Regarding immigration, Mitt Romney
is running for Hypocrite-in-Chief
Immigration is not, of course, synonymous with Mexico, as thousands of people enter the country legally and illegally -- or overstay legal entries -- every year, from many parts of the world. In Boston, undocumented Irish are part of the social fabric. But no land border in the world joins two countries with a wider wealth disparity than that between the United States and Mexico, so it is natural that labor would be traded across it. As I explained in The Border: Human Sieve, much of the debate about immigration centers around a desire to bring the labor without the humans.
Meanwhile, contrary to the wailing of nativists on the racist right,
President Obama has served as Deporter-in-Chief, sending more
undocumented people out of the country than any other president.
The question of migration has been very much in the news lately, largely because President Obama has responded to courageous and well-organized young Americans who have been living in limbo because they moved to the United States as children. Unable to become fully established in the country they consider home but also lacking roots in their countries of birth, many have risked deportation by speaking out for a compromise. Last week, the president issued a ruling that will allow young adults brought here as children to avoid deportation and gain the ability to work and study legally, though the benefits of the ruling are not as robust as many assume.
One very encouraging bit of news amid all the election-year noise on this subject is that people in the United States -- outside of the more demented segments of talk radio and Fox "News" -- are starting to put the question of immigration in a more realistic perspective than had been the case. Deportations are up, illegal crossings are down, and most people realize by now that the real threats to employment do not come from poor immigrants. As reported on Market Place, immigration is not a top priority for most Democratic or Republican voters, and those who do express an opinion generally support the accommodations the president has made for U.S.-raised migrants.
A related story that appeared in the New York Times represents a very large group of children who will not be helped at all by this week's decision: it describes the difficult adjustment faced by American-born children who join deported parents.

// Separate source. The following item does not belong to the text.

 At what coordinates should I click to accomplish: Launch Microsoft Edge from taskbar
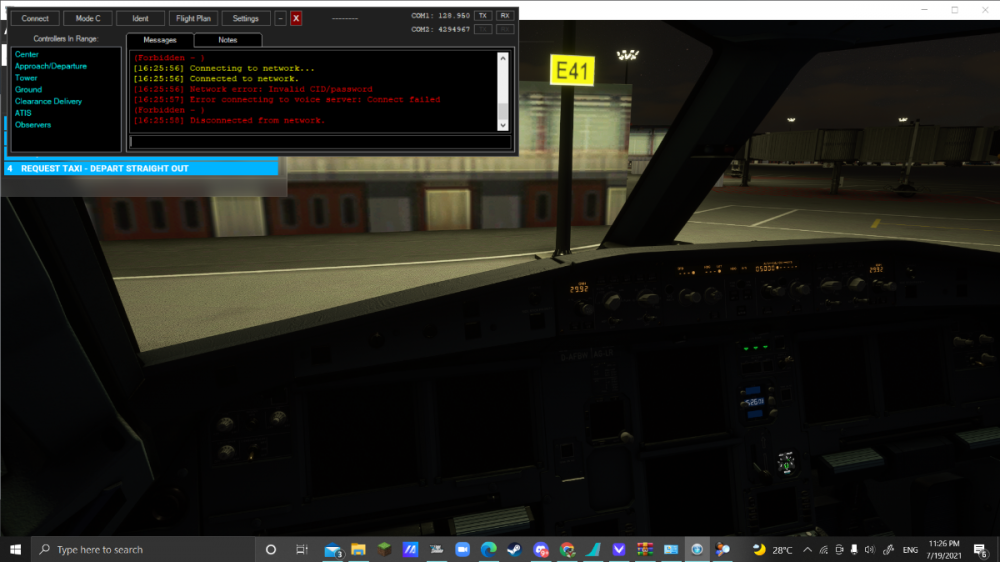tap(488, 550)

And as if Mexico were not putting up with enough, the invasive retail species known as Walmart continues to encroach. Just this morning, I learned that Walmart is slowing its expansion in Mexico, meaning that it is still expanding plenty. Over 6 percent of the world's largest retailer's revenues already come from Mexico, but more than 300 new stores will soon be added. Outside sources link slightly reduced pace of expansion to past bribery scandals, but Walmart simply asserts a desire to ensure proper business practices in its real estate transactions. 
Walmart infection poised to spread.
Map: William & Mary
AMST 370 students
In other words, the expansion is expected to be carried out legally, though the impacts will be criminal in a very real sense. Employment will be created, of course, but as in the United States, for every "real" Walmart job there are 100 menial jobs in which people will gain only slightly, and for each one of those, there will be an untold number of job losses in existing retail and manufacturing firms. As if Mexico did not have enough problems, the Walton family will be feeding on Mexico like a mosquito for years to come.

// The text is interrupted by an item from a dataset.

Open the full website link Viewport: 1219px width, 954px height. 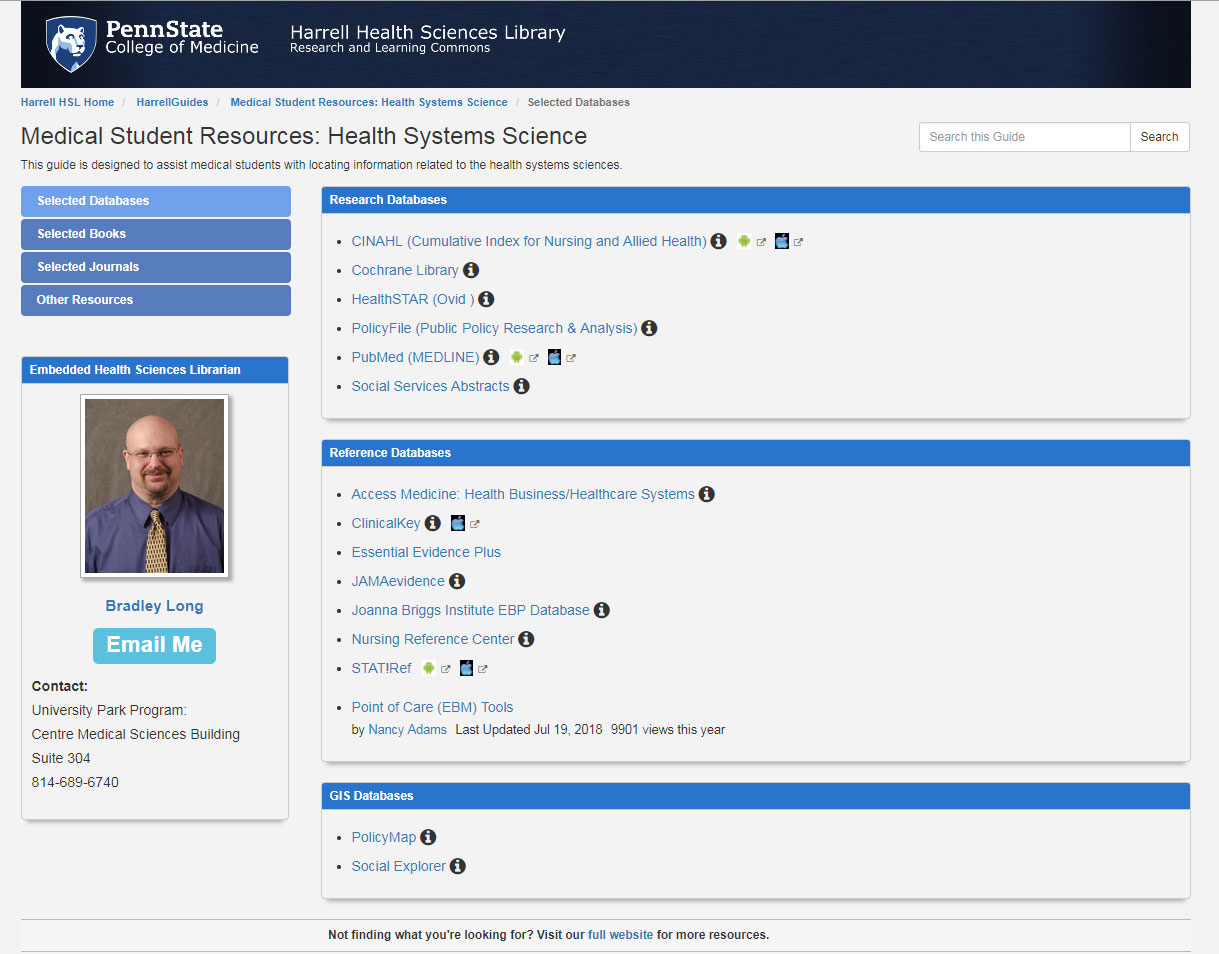620,934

Last but certainly not least, Mexico will continue to be in the news as a presidential election is taking place there on July 1. After decades of essentially meaningless elections, the past few cycles have been very interesting, as power shifts among three major parties. NPR's Morning Edition reports that Mexican youth are expected to figure prominently in the upcoming decision.

The protester shown here objects to a possible return to rule by the PRI -- the Institutional Revolutionary Party, and oddly-named coalition that ruled Mexico longer than any other political party in modern history -- over seventy years -- before its power was eroded from both the left (PRD) and the right (PAN).